Linton Church stands on top of a sandy mound, and used to be surrounded by water and marshland. The history of the church dates back to the 12th century, but the current building dates from 1911 and like its predecessors it has no solid foundations. The porch door has been inset with the "Somervail Stone" showing a knight fighting two beasts which is a link to the story of the Worm of Linton. A local legend concerning the founding of the church states that a young man killed a priest and was condemned to death. His two sisters pleaded for his life, which was granted on condition that they should sift as much sand as would form a mound on which to build a church. The sisters succeeded in the task, the church was built, and the man was freed.

Linton Loch was a substantial loch between Linton and Morebattle, but it was drained as part of the 19th century agricultural improvements in the area.

==The Worm of Linton==

During the 12th century, the area of Linton was being terrorised by a dragon-like monster known as The Linton Worm.
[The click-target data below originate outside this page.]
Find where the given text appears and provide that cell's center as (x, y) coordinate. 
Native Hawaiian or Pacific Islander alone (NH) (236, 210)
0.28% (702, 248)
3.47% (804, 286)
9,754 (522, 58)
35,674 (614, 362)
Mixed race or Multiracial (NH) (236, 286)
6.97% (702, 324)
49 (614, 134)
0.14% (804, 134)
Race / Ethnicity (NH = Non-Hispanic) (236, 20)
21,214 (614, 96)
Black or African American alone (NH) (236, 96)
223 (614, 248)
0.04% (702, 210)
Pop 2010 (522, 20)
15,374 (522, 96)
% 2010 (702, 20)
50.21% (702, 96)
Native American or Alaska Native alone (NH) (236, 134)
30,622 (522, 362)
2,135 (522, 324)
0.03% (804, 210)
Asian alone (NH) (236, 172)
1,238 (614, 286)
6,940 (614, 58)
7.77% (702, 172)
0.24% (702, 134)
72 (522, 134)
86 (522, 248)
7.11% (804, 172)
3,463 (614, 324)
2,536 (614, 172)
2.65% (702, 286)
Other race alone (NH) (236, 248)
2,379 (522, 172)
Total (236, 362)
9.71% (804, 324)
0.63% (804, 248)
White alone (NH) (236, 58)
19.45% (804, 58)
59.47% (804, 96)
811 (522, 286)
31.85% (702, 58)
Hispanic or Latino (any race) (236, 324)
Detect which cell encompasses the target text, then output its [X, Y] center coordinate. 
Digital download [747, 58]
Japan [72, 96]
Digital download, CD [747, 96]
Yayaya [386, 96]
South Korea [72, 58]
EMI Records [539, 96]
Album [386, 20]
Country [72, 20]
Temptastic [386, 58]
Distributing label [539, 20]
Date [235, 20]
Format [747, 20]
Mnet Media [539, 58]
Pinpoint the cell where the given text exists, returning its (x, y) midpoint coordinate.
One of the Somerville family—some say William while others cite John, both Lairds of Lariston—set out to put an end to the people's predicament. He arrived at Linton Loch or bog and slew the beast with a lance through the throat. The panel above the entry porch of the church is said to celebrate the event. The Linton Worm is recorded by Walter Scott in his Minstrelsy of the Scottish Border Volume II First Edition 1802 pp.90 - 92. '.